Selasa, 13 Nopember 2007

Peluang Usaha Gula Merah Tebu

Tebu yang biasanya menjadi bahan baku gula pasir ternyata bisa juga dibuat gula merah alias gula jawa. Keuntungan dari bisnis ini pun lumayan “manis”.

             Gula jawa umumnya dibuat dari nira kelapa atau aren. Namun gula jawa produksi Dusun Sukolilo-Napel, Kecamatan Wajak, Kabupaten Malang, Jatim, diolah dari tebu. Salah satu dari empat produsen gula jawa di dusun itu adalah Rusdiono yang sudah berusaha sejak 1980-an..

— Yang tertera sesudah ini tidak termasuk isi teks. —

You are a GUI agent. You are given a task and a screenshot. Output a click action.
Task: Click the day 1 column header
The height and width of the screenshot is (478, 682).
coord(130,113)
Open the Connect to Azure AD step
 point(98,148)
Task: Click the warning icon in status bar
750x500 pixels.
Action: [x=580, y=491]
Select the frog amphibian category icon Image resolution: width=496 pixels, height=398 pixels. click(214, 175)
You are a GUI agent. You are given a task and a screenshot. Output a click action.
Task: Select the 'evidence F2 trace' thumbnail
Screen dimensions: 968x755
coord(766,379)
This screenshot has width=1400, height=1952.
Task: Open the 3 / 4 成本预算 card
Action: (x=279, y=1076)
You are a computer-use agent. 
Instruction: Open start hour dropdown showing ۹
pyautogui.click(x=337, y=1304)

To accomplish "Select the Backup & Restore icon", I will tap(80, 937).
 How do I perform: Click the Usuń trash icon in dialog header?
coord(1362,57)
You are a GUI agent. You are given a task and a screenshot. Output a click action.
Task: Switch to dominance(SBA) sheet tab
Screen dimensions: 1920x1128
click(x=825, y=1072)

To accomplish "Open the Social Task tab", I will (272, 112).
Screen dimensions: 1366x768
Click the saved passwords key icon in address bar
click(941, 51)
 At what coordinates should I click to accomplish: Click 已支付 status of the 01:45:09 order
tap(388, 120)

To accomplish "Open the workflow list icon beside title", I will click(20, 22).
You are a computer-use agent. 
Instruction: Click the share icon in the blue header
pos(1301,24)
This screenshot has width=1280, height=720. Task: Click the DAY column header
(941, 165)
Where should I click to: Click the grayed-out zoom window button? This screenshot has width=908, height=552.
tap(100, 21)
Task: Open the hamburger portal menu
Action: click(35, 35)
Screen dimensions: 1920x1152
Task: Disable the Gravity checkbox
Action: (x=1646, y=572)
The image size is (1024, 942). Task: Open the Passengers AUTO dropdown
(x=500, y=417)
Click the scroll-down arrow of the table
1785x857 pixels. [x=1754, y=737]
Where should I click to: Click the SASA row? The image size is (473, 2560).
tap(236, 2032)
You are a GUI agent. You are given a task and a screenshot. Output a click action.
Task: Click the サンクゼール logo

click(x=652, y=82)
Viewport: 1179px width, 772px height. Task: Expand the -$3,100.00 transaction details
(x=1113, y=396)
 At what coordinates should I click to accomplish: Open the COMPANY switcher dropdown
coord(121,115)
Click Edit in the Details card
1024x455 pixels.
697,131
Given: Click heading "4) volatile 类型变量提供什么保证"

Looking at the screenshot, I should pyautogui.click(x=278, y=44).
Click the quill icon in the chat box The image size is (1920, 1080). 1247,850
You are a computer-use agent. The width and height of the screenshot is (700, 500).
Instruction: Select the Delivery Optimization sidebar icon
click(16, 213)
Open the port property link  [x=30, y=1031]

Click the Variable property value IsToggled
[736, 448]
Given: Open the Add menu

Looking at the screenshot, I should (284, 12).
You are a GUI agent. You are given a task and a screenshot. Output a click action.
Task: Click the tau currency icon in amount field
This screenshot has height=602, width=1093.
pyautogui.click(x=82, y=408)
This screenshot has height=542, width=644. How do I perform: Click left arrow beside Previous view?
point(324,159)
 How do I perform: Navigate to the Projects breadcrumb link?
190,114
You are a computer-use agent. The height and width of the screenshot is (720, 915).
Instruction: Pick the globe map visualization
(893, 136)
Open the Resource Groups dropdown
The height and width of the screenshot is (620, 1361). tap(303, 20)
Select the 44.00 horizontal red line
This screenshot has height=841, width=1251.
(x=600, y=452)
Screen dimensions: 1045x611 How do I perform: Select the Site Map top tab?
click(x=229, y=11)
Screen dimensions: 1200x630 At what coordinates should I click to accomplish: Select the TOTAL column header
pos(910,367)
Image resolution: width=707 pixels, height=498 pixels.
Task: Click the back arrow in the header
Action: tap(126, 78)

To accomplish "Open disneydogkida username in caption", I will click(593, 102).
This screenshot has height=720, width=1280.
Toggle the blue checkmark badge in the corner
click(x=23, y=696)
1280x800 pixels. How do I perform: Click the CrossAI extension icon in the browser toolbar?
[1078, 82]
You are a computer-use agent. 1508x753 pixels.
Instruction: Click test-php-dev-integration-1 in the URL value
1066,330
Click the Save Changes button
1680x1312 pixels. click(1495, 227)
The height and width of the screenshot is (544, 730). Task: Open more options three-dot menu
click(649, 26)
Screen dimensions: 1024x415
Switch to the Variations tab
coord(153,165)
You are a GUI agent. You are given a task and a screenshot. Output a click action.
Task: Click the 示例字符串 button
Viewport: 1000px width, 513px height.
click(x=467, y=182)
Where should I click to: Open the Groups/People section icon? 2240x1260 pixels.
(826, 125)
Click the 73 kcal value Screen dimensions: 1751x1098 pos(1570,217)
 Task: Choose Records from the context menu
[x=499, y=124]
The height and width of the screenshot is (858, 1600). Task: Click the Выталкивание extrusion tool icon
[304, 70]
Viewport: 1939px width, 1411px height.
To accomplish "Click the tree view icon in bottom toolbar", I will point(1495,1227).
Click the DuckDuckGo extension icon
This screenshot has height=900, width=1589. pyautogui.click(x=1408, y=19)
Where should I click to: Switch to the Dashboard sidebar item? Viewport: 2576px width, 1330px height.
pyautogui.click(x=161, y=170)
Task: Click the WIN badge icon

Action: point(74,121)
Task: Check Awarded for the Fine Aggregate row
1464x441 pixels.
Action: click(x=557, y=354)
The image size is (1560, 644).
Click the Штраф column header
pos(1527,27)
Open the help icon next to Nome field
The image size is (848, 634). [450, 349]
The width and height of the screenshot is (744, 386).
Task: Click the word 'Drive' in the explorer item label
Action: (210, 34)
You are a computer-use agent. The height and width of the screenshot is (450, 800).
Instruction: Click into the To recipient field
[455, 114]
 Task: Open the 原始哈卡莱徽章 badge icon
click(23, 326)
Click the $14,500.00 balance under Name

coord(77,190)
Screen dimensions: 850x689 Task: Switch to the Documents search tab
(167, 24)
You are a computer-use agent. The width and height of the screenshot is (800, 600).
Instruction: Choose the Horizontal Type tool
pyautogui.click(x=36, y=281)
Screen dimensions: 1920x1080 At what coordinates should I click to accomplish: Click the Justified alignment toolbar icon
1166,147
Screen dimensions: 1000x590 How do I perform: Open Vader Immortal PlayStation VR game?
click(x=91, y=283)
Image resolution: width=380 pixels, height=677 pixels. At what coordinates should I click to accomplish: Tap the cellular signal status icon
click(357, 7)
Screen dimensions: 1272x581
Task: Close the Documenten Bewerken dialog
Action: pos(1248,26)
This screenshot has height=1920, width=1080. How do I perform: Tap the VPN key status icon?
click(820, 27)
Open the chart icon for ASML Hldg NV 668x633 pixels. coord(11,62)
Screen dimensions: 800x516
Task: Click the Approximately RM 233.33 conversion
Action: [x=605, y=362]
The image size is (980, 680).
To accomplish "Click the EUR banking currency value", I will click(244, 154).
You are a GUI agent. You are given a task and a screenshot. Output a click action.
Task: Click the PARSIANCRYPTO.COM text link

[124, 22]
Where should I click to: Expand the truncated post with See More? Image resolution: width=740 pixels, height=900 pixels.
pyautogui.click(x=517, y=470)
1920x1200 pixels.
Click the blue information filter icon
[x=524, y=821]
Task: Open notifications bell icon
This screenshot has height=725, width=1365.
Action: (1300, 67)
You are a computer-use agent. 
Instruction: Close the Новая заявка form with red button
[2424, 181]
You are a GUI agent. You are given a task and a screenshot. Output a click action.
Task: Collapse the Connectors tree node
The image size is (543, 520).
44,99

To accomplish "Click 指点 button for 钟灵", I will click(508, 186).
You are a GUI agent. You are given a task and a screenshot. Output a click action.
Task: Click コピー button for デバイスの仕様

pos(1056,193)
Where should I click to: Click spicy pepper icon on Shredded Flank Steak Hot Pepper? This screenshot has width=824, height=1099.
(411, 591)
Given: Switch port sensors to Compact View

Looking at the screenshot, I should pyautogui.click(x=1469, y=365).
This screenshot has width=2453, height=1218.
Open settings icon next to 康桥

            Menurut Rusdi, begitu ia biasa disapa, peluang pasar gula tebu ini cukup besar, mulai dari pasar lokal hingga pabrik kecap dan petis. Harga gula cetakan sekitar Rp4.000/kg untuk pasar lokal di tingkat bakul-bakul besar. Di tingkat konsumen, harga bisa mencapai Rp10.000/kg. “Sedangkan harga ke pabrik sekitar Rp3.400—Rp3.500/kg, lihat kualitas gula, yaitu warna dan rasa. Yang bagus itu warnanya kuning, mawur gulanya. Rasanya manis. Kalau yang hitam-hitam itu, agak asam dan kurang manis,” ujarnya.

            Gula tebu ini dipasarkan ke pabrik-pabrik kecap dan petis di sekitar Malang, Pasuruan, Tulungagung, Kediri, Madura, Surabaya, hingga Tasikmalaya. “Prospek dan pasarnya bagus. Kita malah sebenarnya kekurangan. Kita mau buat pabrik satu lagi tapi terbentur modal,” ungkap pria lajang itu. Padahal untuk membuat pabrik baru hanya dibutuhkan modal Rp50 juta.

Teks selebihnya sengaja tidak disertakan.